Am Abend bestelle ich mir noch einmal ein Taxi über eine der Apps und mache mich auf den Weg zum Flughafen. Falls ihr das ebenfalls plant, solltet ihr übrigens wissen, dass zusätzlich zum Fahrpreis noch eine Parkgebühr von 3.000 RWF anfällt – selbst dann, wenn ihr nur kurz am Terminal abgesetzt werdet.
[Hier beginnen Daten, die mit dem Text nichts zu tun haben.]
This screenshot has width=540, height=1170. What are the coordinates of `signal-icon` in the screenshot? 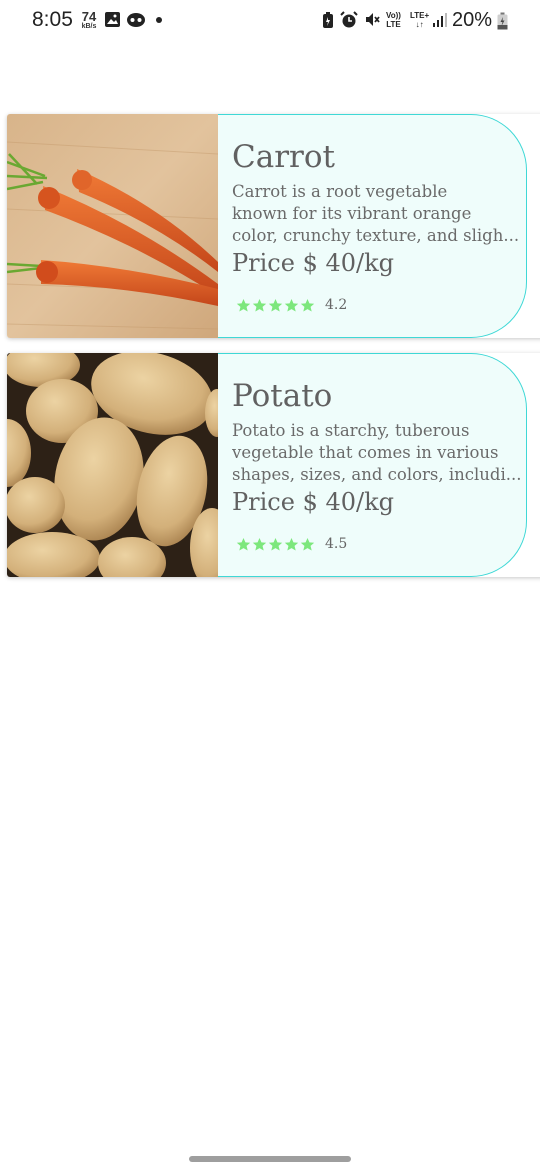 It's located at (440, 20).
Bevor mein Flug geht, gönne ich mir noch ein Glas Urwagwa – das traditionelle Bananenbier Ruandas. Probieren wollte ich es unbedingt. Mein Fall war es allerdings ehrlich gesagt nicht.
Mein Fazit
Viele Reisende verbringen in Kigali nur eine Nacht, bevor es weiter zum Gorilla-Trekking geht.
Ich würde jederzeit empfehlen, der Stadt mindestens zwei Tage zu geben.
Nicht, weil Kigali mit spektakulären Sehenswürdigkeiten beeindruckt.
Sondern weil es eine Stadt ist, in der man sich unglaublich schnell wohlfühlt.
Kigali wirkt modern, sauber und hervorragend organisiert. Gleichzeitig begegnet man überall dem alltäglichen Leben Ruandas: Frauen, die schwere Lasten auf ihren Köpfen tragen, kleine Straßenstände am Straßenrand oder Kinder, die einem neugierig entgegenlächeln.
Genau diese Mischung hat mich begeistert.
Nach einem der emotionalsten Erlebnisse meiner bisherigen Reisen hätte ich mir keinen besseren Ort vorstellen können, um diese Reise langsam ausklingen zu lassen.
Als das Flugzeug schließlich in den Nachthimmel abhebt, weiß ich nur eines ganz sicher:
Ostafrika – wir sehen uns wieder. Da bin ich mir ganz sicher.